The smog-belching flames had produced a blanket of haze that spread into Malaysia, Brunei, Singapore, Thailand and the southern Philippines.

In March, an Indonesian minister announced that the government had begun taking early measures in preparation for the dry season.

Despite the reduced threat of forest fires, Widodo stressed Friday the need to remain cautious as 217 hot spots were detected across three provinces.

He underlined that August through October would be a critical period with the dry season expected to reach its peak in September.

He instructed ministries, local governments and relevant institutions to contribute to preventing the spread of any forest fires as early as possible.

“There is a reward and punishment [for those responsible for fires],” he added.

The president also expressed appreciation for those who cooperated in preventing disasters.

“There are some provinces that involve the community in joint patrols, it was very nice,” he said.

National Disaster Management Agency spokesman Sutopo Purwo Nugroho told Anadolu Agency that as of January, satellite imagery detected 10,174 hot spots in Indonesia — down from 129,813 during the same period last year.

“Until now, the standard index of air pollution in Sumatra and Kalimantan [on Borneo] showed moderate to good. The visibility is normal so no school activities or flights were closed due to the smoke,” he said.

Last year’s haze had resulted in the suspension of classes and disruption of work and flights in some areas.
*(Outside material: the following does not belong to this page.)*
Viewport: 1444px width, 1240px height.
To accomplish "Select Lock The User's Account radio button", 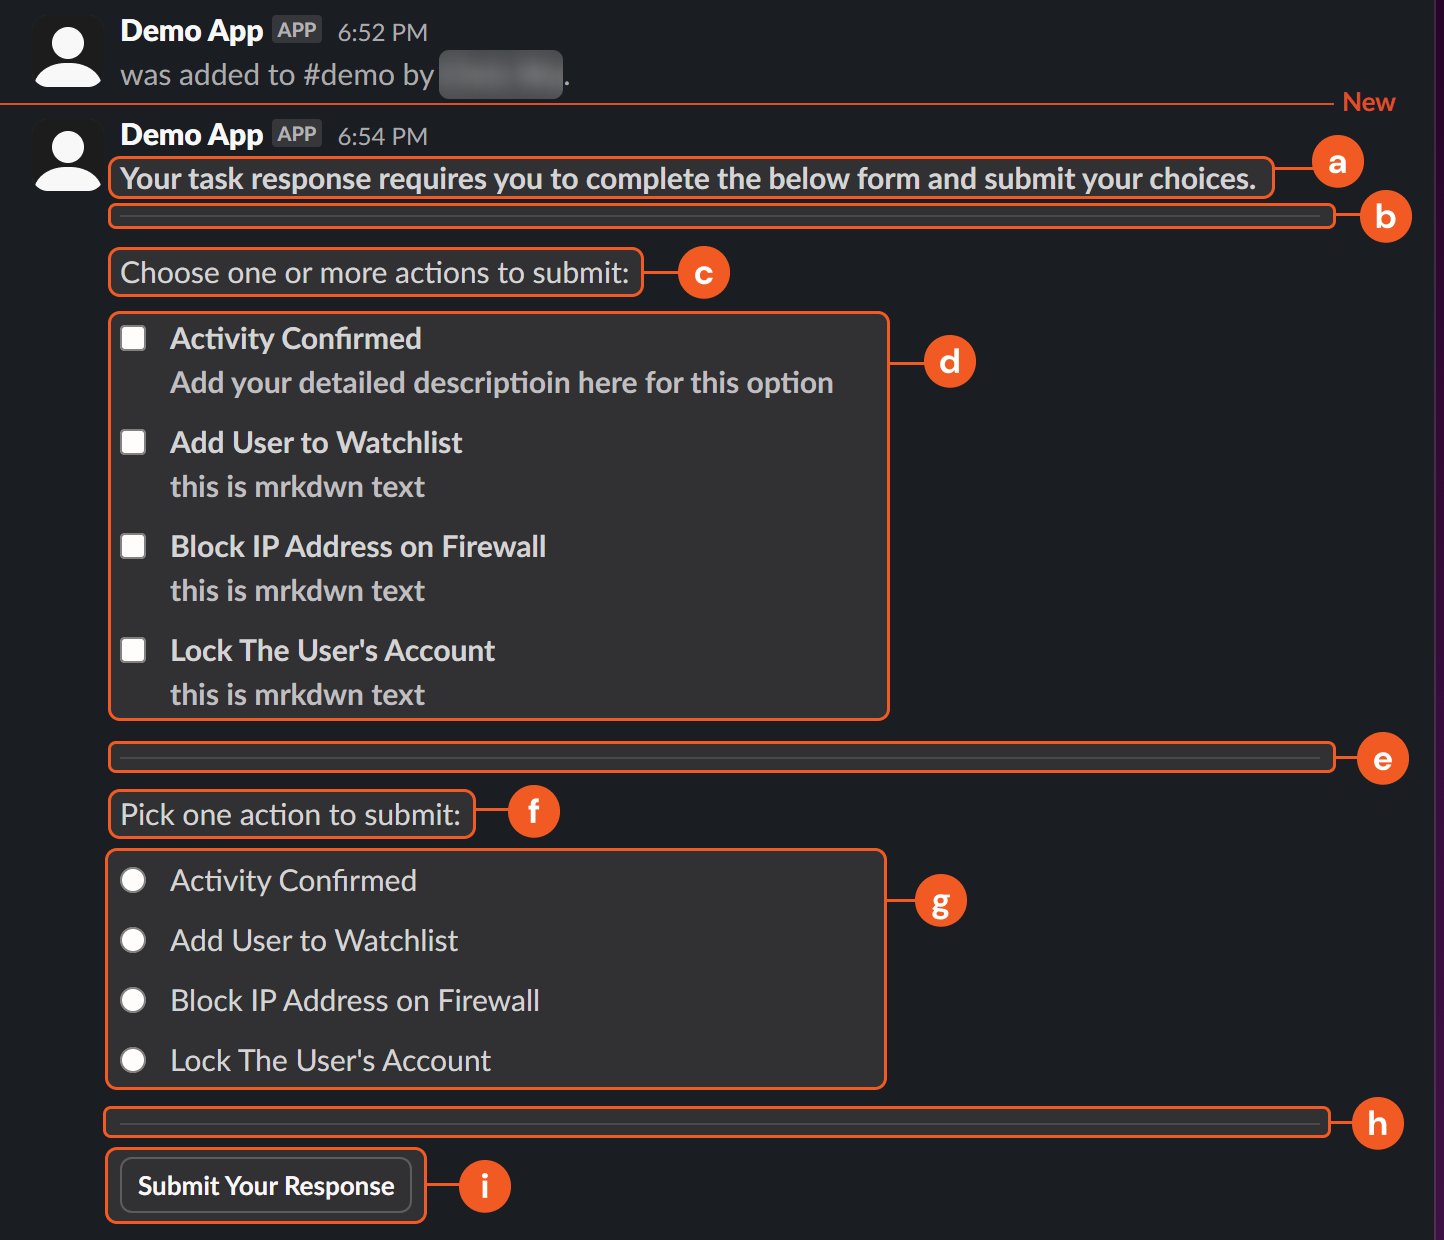I will point(133,1060).
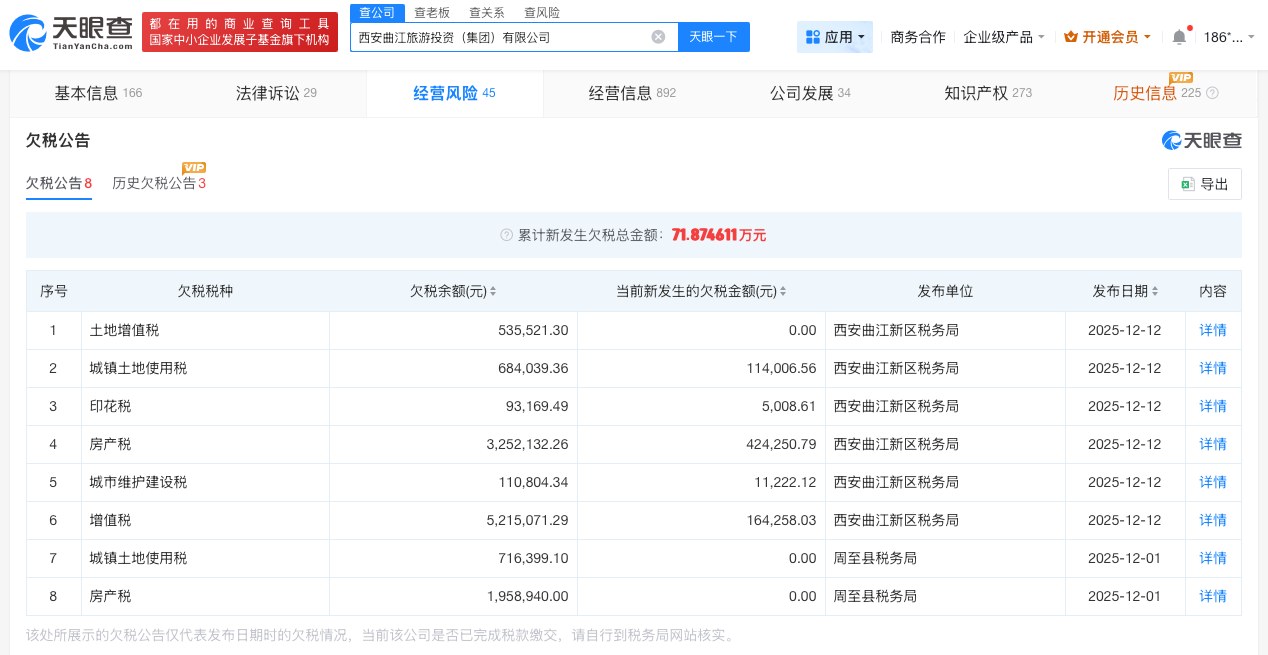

Dozens of aircraft and thousands of personnel were involved in firefighting efforts, including planes from Singapore, Malaysia, Russia and Australia.

The fires had burned an area of more than 2.6 hectares, causing losses of around 221 trillion rupiah (more than $15 billion).

According to Nugroho, the damage this year was limited due to improved prevention efforts, as well as rains accompanying the La Nina cool weather phenomenon.

When fires broke out in past months, thousands of police, army and rescue personnel were mobilized, with the disaster management agency also deploying dozens of helicopters and water bomber aircraft to battle the flames.

Currently, five provinces on alert for fires have declared emergency status.